For the small tribe of religiously devoted BMX freestylers, for whom riding was
a way of life, there was nothing more grating or irritating than an even larger
tribe that grew up around us: the tribe of posers—that band of kids who were
taken more with the accessories than the experience. The posers were the group
of rich kids who had all the best equipment, wore the latest shoes, sported the
latest styles, and then generally spent their time sitting on the sidelines
while the rest of us actually *rode *our bikes. They would scramble
their bikes to the top of the ramp, but never actually drop in for a round.

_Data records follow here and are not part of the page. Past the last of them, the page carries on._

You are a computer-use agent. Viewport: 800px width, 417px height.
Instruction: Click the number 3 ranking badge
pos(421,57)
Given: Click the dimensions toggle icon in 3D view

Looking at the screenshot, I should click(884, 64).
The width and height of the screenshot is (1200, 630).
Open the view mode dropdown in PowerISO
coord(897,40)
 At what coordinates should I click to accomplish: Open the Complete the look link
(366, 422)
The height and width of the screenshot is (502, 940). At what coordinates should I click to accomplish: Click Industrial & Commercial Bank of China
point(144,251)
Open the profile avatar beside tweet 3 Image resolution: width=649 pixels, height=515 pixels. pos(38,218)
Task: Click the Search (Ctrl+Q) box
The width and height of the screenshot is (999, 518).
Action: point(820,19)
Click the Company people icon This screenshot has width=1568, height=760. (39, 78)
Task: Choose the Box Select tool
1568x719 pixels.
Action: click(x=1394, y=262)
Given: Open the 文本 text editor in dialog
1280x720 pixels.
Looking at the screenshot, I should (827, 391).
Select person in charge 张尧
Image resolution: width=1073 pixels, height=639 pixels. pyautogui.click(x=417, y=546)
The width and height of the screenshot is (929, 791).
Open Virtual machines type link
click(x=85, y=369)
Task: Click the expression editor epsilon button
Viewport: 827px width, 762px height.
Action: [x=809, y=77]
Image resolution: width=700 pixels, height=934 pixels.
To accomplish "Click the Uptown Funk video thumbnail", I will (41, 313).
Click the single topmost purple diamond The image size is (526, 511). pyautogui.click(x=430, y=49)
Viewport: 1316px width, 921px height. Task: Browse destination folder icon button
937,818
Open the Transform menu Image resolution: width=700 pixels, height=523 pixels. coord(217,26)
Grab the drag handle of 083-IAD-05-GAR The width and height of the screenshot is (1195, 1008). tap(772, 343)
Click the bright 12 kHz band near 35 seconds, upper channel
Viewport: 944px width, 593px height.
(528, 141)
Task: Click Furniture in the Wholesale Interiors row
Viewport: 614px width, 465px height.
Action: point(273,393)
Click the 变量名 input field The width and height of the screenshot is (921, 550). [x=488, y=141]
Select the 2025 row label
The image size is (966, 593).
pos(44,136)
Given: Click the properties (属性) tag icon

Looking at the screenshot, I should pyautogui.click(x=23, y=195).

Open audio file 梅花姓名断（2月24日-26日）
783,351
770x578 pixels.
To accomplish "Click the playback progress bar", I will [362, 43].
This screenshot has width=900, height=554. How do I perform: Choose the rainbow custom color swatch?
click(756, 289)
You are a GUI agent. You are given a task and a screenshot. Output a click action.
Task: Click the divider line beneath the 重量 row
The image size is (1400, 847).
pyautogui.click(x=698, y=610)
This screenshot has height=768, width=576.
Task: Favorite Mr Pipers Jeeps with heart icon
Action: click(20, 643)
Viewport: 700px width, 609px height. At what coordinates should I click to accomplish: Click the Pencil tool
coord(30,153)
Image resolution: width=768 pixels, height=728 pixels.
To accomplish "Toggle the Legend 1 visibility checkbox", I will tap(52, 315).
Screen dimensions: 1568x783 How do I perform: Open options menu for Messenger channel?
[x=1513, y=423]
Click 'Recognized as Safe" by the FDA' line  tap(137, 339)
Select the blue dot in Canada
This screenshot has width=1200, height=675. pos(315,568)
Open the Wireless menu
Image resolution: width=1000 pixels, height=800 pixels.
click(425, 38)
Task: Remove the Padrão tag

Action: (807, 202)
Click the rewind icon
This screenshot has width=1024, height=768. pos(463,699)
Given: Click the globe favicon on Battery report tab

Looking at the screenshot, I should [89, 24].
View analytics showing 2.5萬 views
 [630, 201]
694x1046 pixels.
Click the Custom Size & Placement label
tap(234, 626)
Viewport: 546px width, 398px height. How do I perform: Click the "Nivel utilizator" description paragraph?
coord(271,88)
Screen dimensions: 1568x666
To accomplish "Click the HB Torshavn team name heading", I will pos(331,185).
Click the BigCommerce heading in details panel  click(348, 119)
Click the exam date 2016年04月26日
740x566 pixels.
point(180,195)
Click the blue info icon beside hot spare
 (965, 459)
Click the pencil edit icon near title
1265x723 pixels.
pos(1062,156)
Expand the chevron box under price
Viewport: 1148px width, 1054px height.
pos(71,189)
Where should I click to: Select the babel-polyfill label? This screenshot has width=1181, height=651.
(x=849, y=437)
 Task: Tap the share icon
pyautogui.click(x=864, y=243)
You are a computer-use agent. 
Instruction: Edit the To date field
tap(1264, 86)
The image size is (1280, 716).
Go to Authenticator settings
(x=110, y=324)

They’d be using all the right lingo on the deck of the pool, but never inch over
the coping. They’d mull around the parking lot talking a big game, but never
actually ride. They didn’t really want to ride; they were just after a look, an
identity by association.
I invoke this scene because I think poser is a relevant, important
term missing from Brett McCracken’s lexicon in Hipster Christianity: When
Church and Cool Collide. And in very important ways, McCracken’s project is
lexical. He spends several preparatory chapters amassing a catalog of terms that
will be regularly used in the book: cool, hip, trendy, fashionable, relevant,
savvy, stylish, even “supercool.” But because this lexicon doesn’t
include poser, McCracken’s analysis ends up being reductionistic: he thinks
anyone who looks like a “hipster” is really just trying to be “cool.” This, I
think, tells us more about Mr. McCracken than it does about so-called hipster
Christianity.
The general upshot of McCracken’s book seems to be remarkably similar to Tullian
Tchividjian’s Unfashionable—namely, that Christians should be wary of
trying to be au courant lest the desire to be “with it” trump the
peculiarity and strangeness of the gospel.1 In short, being cool is
dangerous because, in the process, the peculiar people of God become assimilated
to the status quo. In this respect, the conclusion to Hipster
Christianity reads like a gentler rendition of the more strident rants
we’ve heard from people like D. A. Carson and David Wells (who is generously
cited in the last three chapters of the book). The only difference is the
target: whereas Wells and Carson (rightly, I should add) criticized the
therapeutic, seeker-sensitive Willow Creeks and Saddlebacks of the boomer
generation, McCracken sets his sights on his own generation: hip millennials who
are taken with incense, hemp clothing, Wendell Berry, and Amnesty International.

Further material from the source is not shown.